Negotiating the Subaltern Self in Leslie Marmon Silko’s Gardens in the Dunes and Easterine Kire’s A Respectable Woman

Authors

  • Vitsino Haikam
  • Prof. Sivasish Biswas

DOI:

https://doi.org/10.24113/smji.v13i10.11620

Keywords:

Double Consciousness, Double Marginalisation, Feminist Postcolonialism, Hybridity and Third Space.

Abstract

This paper examines the intertwined dynamics of negotiating the subaltern self in Leslie Marmon Silko’s Gardens in the Dunes and Easterine Kire’s A Respectable Woman. Both novels foreground the experiences of women who navigate the dual pressures of colonial domination and entrenched patriarchal structures, positioning them as subjects of layered oppression. Drawing on W. E. B. Du Bois’s concept of double consciousness, the study adapts this framework to explore the fractured self-perceptions and internalised conflicts faced by women in postcolonial contexts. Gayatri Chakravorty Spivak’s notion of the “most subaltern” provides a critical lens to understand the structural silencing of these women, whose voices are marginalized both within their communities and by colonial power. Furthermore, Homi K. Bhabha’s concept of the “Third Space” is employed to investigate the sites of negotiation, hybridity, and cultural survival that emerge as women assert agency amidst overlapping oppressions.
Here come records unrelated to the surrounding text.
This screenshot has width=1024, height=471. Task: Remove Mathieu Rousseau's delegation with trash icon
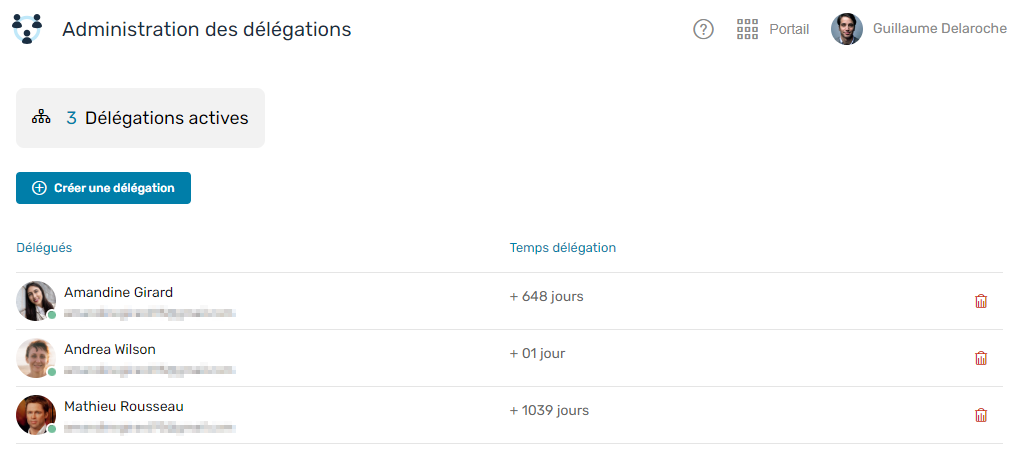pos(980,415)
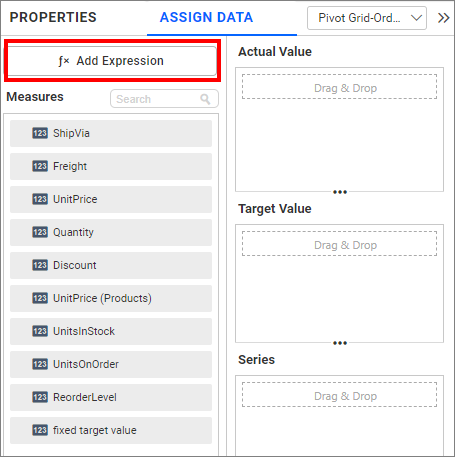Collapse panel using double chevron icon

[443, 18]
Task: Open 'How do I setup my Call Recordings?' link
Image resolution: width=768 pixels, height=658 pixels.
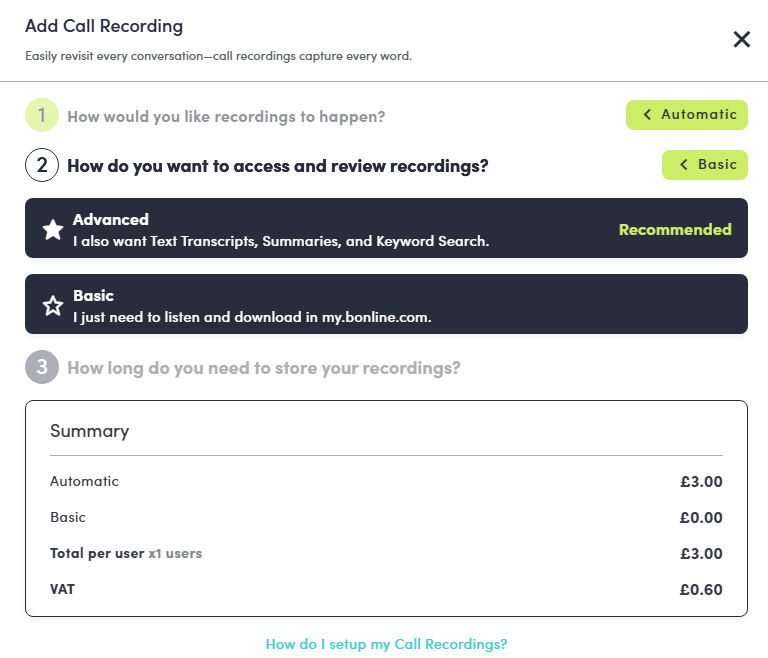Action: click(x=386, y=644)
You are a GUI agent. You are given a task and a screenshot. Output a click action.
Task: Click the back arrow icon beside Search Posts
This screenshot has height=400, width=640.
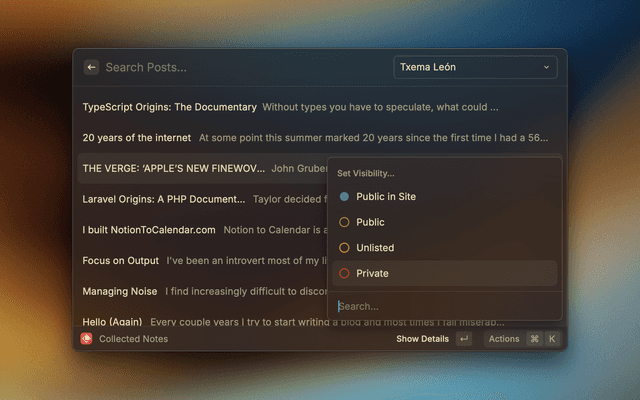coord(91,67)
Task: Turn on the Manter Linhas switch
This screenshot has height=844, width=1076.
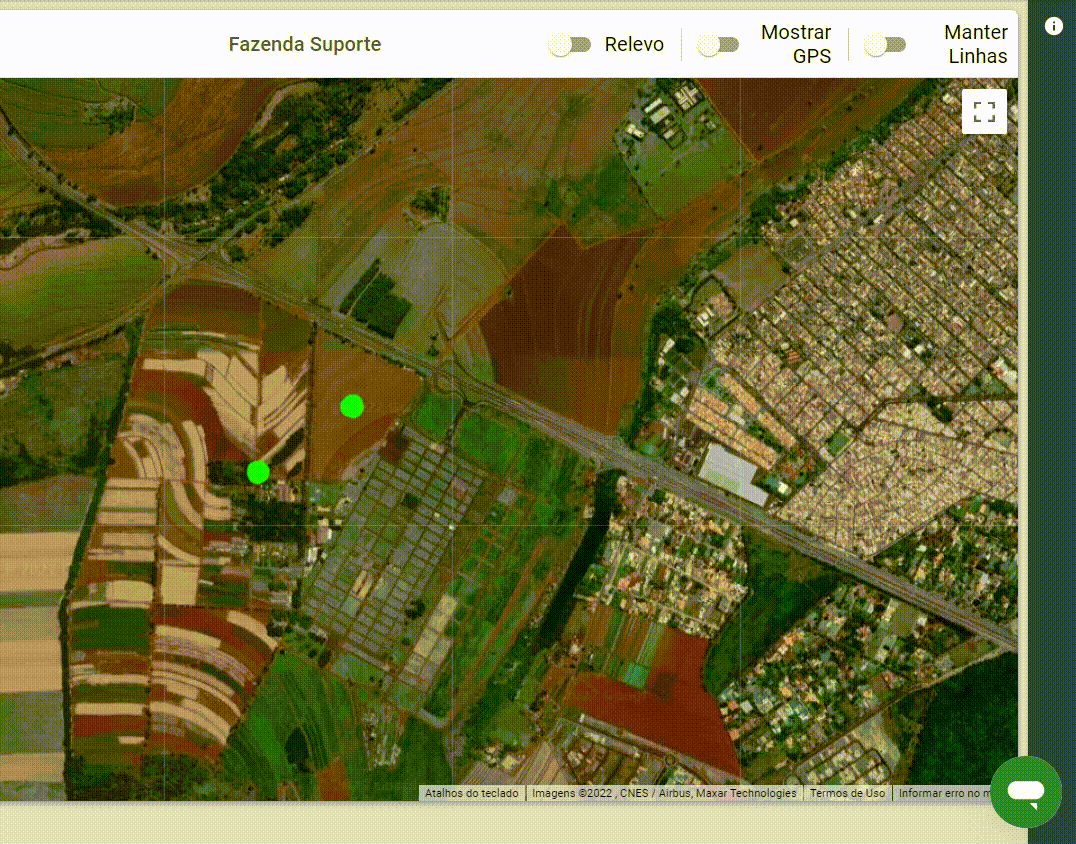Action: pyautogui.click(x=885, y=45)
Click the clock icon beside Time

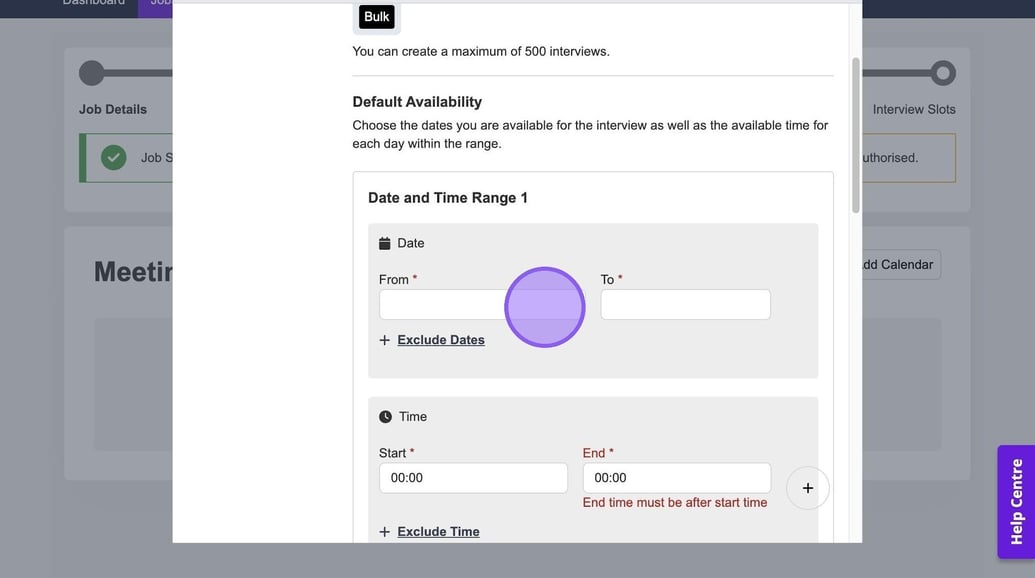(x=385, y=417)
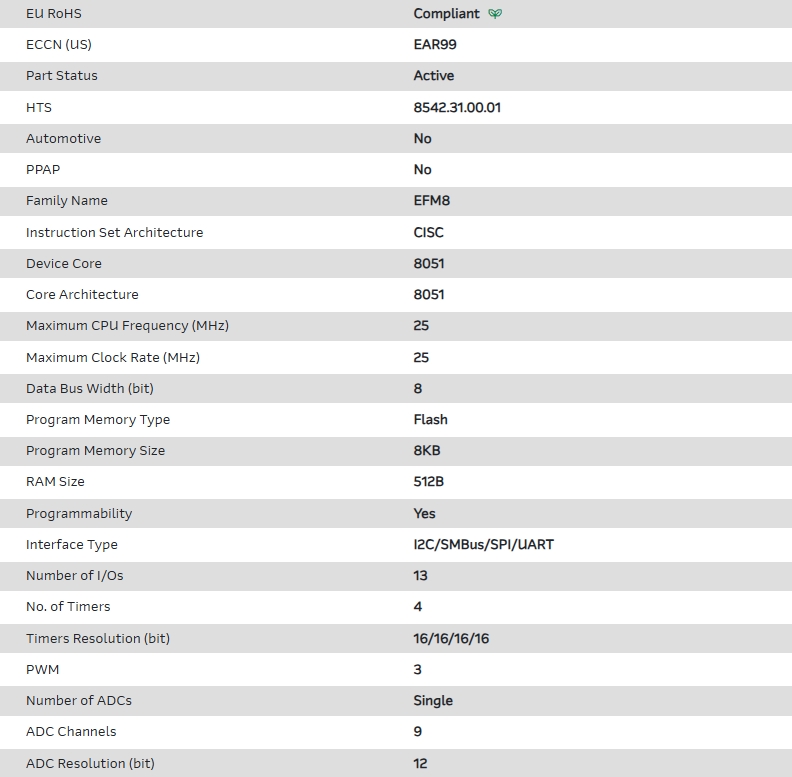The image size is (792, 777).
Task: Select the Family Name value EFM8
Action: click(x=432, y=201)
Through a comparative analysis of Silko’s Native American protagonist and Kire’s Naga female characters, the paper demonstrates how these women enact strategies of resistance, preservation and identity formation within contexts shaped by historical displacements, war, and gendered hierarchies. The study highlights the global relevance of feminist-postcolonial inquiry, illustrating the commonalities and divergences in women’s responses to layered marginalisation across distinct cultural landscapes. By situating these narratives within broader theoretical debates, the paper underscores literature’s potential to articulate subaltern perspectives and to theorize the possibilities of self-assertion in spaces where oppression and survival coexist.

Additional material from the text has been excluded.